Don Juan, onu soru yağmuruna tutama pek aldırmış görünmüyordu. Ama, gene de konuyu değiştirmeye yelteniyordu. Yakasını bırakmadım ve sabırsızlığımı yenebilmem için neler önerebileceğini sordum.
“Bi savaşçı gibi davran, yeter,” dedi.
“Nasıl yani?”
“İnsan, savaşçı gibi davranarak öğrenir bunu, konuşarak değil.”
“Bir savaşçı, ölümünü aklından çıkarmamalıdır demiştin. Oysa ben hep yapmaktayım bunu; herhalde başka bir şeyler de yapmam gerekiyor.”
Don Juan, sabrı taşmış gibi dudaklarını çıklattı. Ben de, onu kızdırmak istemediğimi, isterse hemen Los Angeles’e dönmeye hazır bulunduğumu söyledim. Don Juan omuzumu tıpışlayarak bana hiç kızgınlık duymamış olduğunu, ama benim artık bir savaşçının ne demek olduğunu bildiğimi sandığını söyledi.
“Bir savaşçı gibi yaşamam için neler yapmalıyım?” diye sordum.
Don Juan şapkasını çıkarıp şakaklarını kaşımaya başladı. Gözlerini bana dikerek gülümsedi.
“Her şeyin uzun uzadıya anlatması gerek sana, di mi?” “Başka türlü girmiyor kafama işte.”
“Ama değişebilir bu.”
“Nasıl değişeceğimi de bilmiyorum ya! Zaten bu yüzden istiyorum senden, bir savaşçı gibi yaşamak için neler yapmam gerektiğini anlatmanı. Bilmiş olsaydım, herhalde bir yolunu bulur kendimi düzeltirdim.”
Bu dediğimi çok gülünç bulmuş olacak ki, gülerek sırtımı sıvazladı.

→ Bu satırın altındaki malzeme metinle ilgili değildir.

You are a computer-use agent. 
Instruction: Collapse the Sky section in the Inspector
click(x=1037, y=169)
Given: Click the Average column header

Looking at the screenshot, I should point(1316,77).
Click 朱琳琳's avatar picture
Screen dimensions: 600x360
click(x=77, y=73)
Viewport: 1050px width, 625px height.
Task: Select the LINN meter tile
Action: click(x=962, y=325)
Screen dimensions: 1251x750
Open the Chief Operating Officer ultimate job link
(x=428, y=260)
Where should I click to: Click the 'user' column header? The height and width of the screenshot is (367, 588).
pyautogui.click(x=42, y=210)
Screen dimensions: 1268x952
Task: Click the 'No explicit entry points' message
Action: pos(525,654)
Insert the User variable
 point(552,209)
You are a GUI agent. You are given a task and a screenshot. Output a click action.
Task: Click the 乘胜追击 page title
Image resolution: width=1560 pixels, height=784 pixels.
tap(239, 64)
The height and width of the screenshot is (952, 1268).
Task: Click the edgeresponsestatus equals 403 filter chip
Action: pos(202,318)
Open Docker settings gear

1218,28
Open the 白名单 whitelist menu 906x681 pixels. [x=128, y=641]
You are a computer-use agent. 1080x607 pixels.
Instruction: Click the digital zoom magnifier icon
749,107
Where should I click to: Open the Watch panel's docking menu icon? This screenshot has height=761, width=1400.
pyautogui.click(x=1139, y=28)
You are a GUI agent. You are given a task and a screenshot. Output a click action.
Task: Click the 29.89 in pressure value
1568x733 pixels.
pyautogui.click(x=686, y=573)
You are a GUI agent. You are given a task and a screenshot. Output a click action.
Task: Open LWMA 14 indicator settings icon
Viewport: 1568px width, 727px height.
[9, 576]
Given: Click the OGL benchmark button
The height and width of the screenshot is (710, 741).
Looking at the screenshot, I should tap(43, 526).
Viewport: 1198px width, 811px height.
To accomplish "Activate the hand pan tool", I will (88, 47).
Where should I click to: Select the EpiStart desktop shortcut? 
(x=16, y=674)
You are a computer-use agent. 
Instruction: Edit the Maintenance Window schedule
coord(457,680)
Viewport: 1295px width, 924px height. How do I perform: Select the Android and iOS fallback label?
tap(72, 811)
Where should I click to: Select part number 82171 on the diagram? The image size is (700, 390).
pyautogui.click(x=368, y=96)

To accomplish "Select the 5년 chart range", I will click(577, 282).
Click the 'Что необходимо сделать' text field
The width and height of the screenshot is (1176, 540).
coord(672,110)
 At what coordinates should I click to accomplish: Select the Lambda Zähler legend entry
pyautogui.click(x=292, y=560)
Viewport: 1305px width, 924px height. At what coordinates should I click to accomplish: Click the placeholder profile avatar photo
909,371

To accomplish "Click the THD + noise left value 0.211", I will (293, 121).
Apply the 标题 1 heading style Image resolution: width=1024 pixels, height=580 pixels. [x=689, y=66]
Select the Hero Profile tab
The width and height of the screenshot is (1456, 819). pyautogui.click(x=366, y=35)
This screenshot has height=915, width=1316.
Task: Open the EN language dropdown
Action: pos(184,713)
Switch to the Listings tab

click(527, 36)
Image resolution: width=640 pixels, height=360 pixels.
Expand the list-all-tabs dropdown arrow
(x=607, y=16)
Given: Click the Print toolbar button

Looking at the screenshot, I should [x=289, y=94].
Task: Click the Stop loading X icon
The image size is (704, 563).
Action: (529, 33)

Ordan çekip gitmemi isteyecekmiş gibi bir duygu içindeydim. Onun için, çabucak hasıra yerleşip yüzümü ona döndüm ve birkaç soru daha sormaya başladım. Ne bakımdan beklemem gerektiğini öğrenmek istiyordum.
Don Juan, bekçiyle yaptığım savaşım sırasında almış olduğum “yaraları sağaltmadan” önce, acele ederek, gelişigüzel bir biçimde “görme”ye çalışırsam, ben istemesem bile bekçiyle yeniden karşılaşmamın çok olası olduğu açıklamasını yaptı. Ve bu durumda hiç kimsenin böyle bir karşılaşmadan sağ çıkamayacağını belirtti. Ve, “Görme işine yeniden girişmeden önce bekçiyi tamamen unutmuş olman gerekir.” diye ekledi.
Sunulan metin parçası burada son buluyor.